* _YOUR OBJECTIVE_
Reproduce exactly the lines from the one that holds "Task: Select the Containing breadcrumb option" through the last line of the entries, both ends included, but not the pictures.

(Stored items)
-----

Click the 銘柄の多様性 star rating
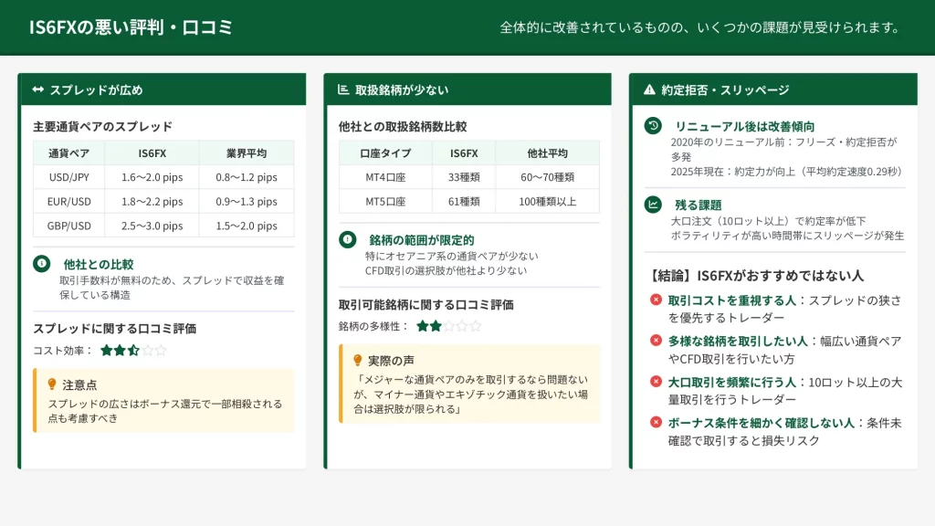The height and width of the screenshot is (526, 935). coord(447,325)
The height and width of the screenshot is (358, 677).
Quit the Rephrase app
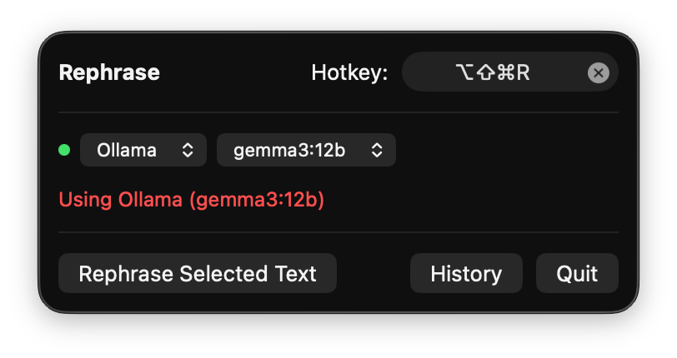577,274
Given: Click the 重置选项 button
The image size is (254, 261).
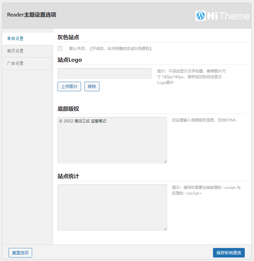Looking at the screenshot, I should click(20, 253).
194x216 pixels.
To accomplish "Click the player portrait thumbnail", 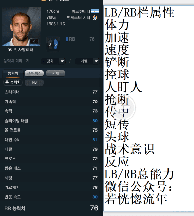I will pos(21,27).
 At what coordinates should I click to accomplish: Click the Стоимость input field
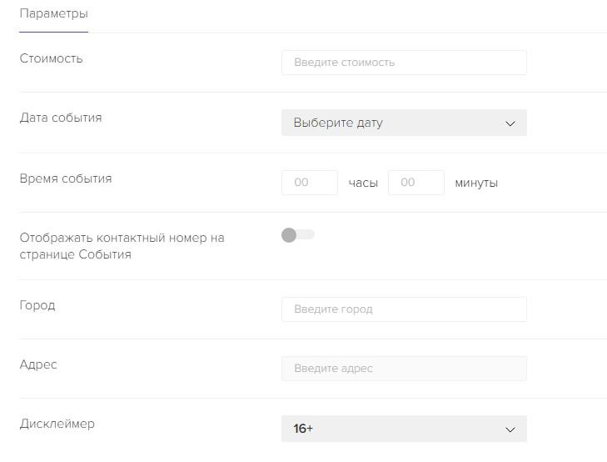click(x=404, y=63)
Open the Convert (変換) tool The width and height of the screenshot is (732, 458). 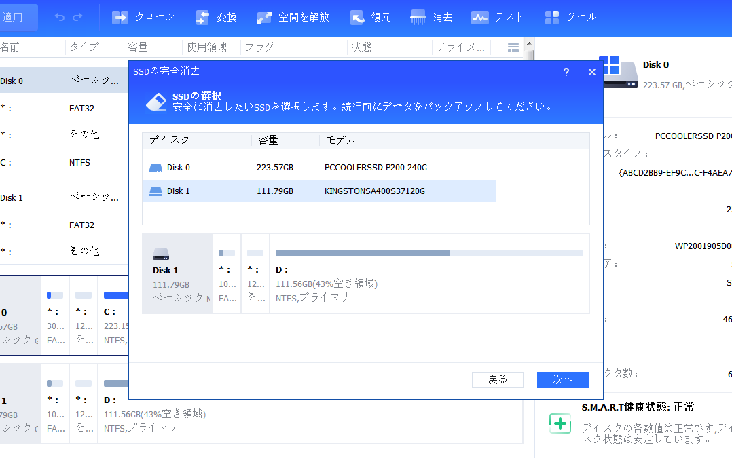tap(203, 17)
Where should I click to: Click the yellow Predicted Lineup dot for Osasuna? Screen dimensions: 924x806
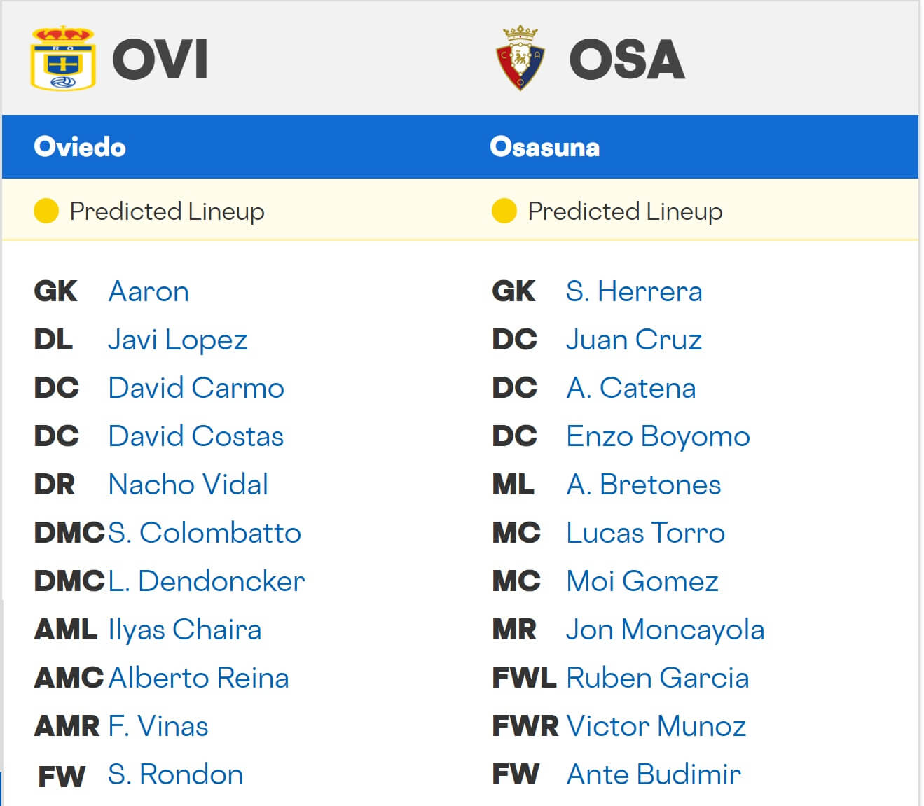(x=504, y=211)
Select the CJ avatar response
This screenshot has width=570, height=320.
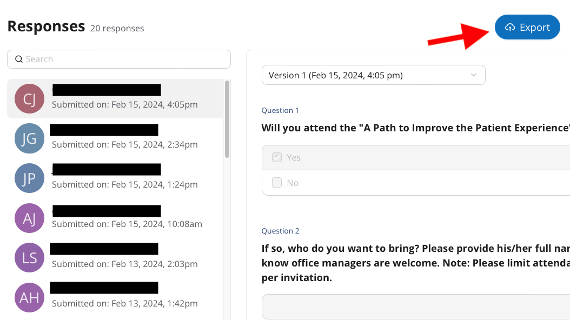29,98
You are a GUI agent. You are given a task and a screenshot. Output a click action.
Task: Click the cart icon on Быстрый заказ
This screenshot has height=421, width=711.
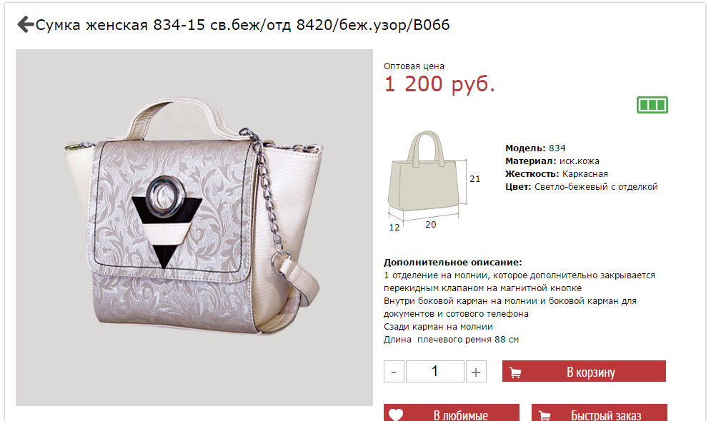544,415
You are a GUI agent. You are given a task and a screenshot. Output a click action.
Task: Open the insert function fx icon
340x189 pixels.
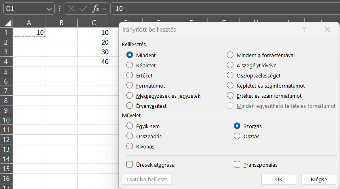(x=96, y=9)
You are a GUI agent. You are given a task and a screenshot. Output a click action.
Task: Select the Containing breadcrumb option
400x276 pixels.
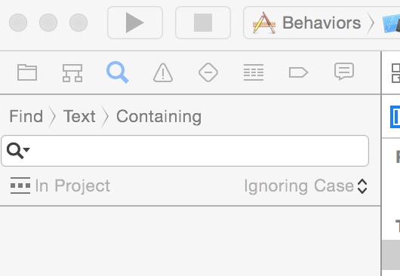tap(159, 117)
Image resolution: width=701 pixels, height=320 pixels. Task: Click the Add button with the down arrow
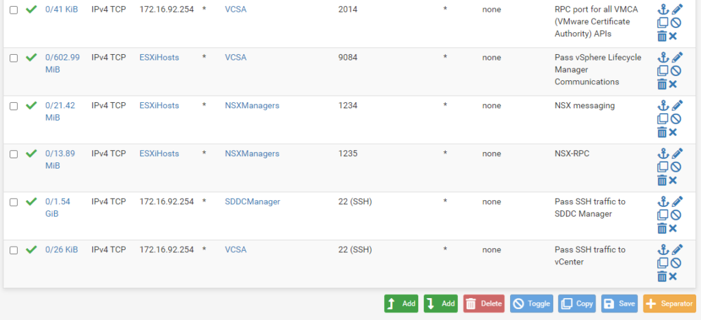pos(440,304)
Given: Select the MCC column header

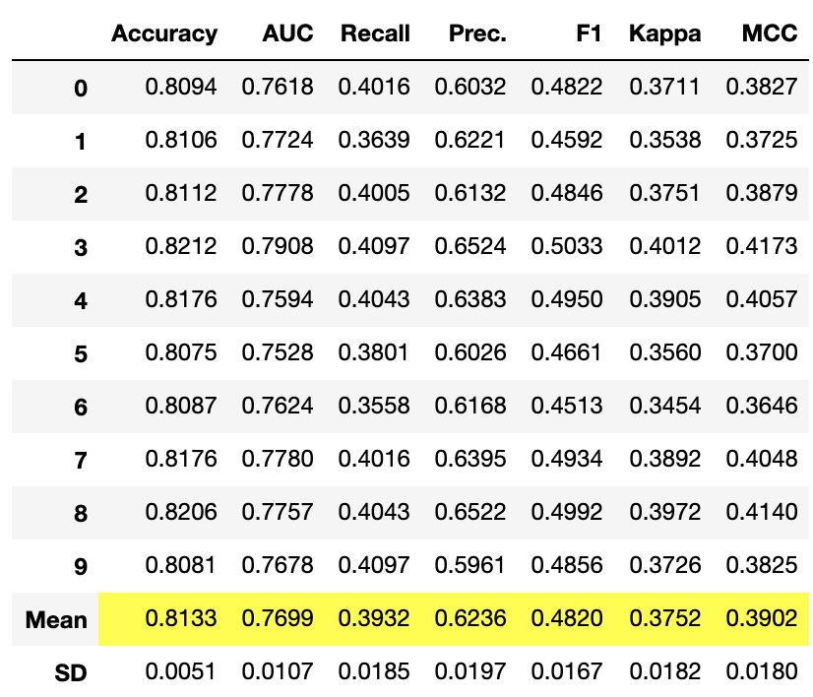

-----

* _SOLUTION FOR THIS EXERCISE_
Task: Select the Containing breadcrumb option
400x276 pixels.
tap(159, 117)
Image resolution: width=701 pixels, height=320 pixels. Task: Click the Add button with the down arrow
pos(440,304)
Given: Select the MCC column header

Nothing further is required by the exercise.